1 Samuel 2; Romans 2; Jeremiah 40; Psalms 15-16
WHEN JERUSALEM FELL IN 587 B.C. (Jer. 39), Zedekiah was punished horribly, though leniently by the standards of siege warfare of the day. As for Jeremiah, probably the reports of his prophecies about the fall of Jerusalem soon filtered through the captives to Nebuchadnezzar (who was not himself at Jerusalem, but maintained regional headquarters at Riblah, leaving the final assault to his commander Nebuzaradan). In consequence the emperor gave orders that Jeremiah was to be well-treated (Jer. 39:12). Initially that order was carried out, and Jeremiah was turned over to Gedaliah (Jer. 39:13-14), who became the new governor of the region after the imperial troops had withdrawn, taking countless captives into exile.

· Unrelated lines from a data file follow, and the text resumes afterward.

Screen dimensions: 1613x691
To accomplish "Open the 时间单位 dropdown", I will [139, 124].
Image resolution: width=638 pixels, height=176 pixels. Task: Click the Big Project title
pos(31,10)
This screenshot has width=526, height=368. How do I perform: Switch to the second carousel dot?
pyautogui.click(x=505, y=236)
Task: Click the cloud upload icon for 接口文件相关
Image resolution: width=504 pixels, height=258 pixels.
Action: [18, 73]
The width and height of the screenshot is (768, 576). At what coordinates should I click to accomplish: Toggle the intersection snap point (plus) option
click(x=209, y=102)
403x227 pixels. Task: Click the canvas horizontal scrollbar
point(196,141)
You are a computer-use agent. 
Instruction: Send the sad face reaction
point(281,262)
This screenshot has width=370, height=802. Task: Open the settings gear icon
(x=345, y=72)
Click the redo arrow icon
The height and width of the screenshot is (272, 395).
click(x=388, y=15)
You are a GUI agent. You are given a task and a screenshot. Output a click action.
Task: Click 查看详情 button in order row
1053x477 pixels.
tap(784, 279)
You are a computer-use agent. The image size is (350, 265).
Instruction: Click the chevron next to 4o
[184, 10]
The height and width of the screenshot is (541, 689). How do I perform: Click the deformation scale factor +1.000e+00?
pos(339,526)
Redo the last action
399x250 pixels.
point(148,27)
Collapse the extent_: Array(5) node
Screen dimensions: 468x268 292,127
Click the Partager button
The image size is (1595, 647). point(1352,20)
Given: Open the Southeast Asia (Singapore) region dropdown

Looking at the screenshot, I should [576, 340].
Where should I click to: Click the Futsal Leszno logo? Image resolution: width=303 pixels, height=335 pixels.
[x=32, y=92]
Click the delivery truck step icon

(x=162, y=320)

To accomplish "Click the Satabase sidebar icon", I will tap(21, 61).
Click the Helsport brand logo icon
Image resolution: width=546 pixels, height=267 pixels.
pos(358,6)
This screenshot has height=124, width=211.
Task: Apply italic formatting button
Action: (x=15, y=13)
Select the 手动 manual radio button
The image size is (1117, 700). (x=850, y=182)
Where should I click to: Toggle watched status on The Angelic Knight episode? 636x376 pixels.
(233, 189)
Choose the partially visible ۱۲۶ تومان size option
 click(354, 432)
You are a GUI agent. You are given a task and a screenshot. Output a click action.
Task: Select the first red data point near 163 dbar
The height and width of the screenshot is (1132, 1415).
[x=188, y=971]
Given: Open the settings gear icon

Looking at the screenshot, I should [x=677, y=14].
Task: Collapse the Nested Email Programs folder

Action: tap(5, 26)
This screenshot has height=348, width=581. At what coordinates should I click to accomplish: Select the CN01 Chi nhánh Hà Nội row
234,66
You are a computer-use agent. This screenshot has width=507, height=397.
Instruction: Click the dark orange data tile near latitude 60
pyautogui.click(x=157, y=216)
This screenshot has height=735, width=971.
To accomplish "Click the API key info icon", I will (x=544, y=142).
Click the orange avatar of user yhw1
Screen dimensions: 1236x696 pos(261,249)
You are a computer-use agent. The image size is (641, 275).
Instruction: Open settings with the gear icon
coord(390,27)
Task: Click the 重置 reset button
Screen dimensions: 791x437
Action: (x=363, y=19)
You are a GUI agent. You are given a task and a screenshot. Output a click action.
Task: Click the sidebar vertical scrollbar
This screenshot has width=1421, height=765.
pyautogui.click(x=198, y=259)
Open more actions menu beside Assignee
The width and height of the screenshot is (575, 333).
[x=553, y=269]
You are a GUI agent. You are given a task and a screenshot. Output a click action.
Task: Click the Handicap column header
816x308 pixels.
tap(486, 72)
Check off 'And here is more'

That sets the stage for Jeremiah 40. The framework of the story is simple enough; the closing verses of the narrative evoke reflection on a terribly important theme. First, the framework: Those who were to be transported to exile were gathered at Ramah, which served as a rallying point about five miles north of Jerusalem. Despite Nebuchadnezzar’s instructions to leave Jeremiah with Gedaliah, somehow the prophet was swept up in this group (Jer. 40:1). Anyone familiar with the confusion of war understands how easily this could have happened. The commander Nebuzaradan freed him and offered to take him to Babylon; probably it would have added to the commander’s prestige back home to be the patron of a great prophet who had predicted Babylon’s success. But Jeremiah was free to make his own decision, and he opted to stay with the remnant in Judah. Nebuzaradan provided him with food and a gift (Jer. 40:5)—one more instance of the principle that a prophet is often honored by everyone except those closest to him (cf. Matt. 13:57).
But the account rushes on to describe the early stages of Gedaliah’s governorship. On almost all fronts he did the right thing. He encouraged the poor to settle down and till the land and gather the harvest. He drew in the Jewish “army officers still in the open country” (Jer. 40:13), a potentially dangerous guerrilla force that might have broken out in the kind of anarchy that would have angered Babylon again. Even those who had fled to nearby countries began to return home (Jer. 40:11-12), reassured by the moves Gedaliah was making to ensure stability. But Gedaliah’s great weakness was that he could not believe ill of people. Despite all the evil of the previous years, he still did not believe that evil happens, that evil people do evil things, that leadership must sometimes oppose evil. On so many fronts he was a good man. But he paid for his Pollyannish optimism with his life.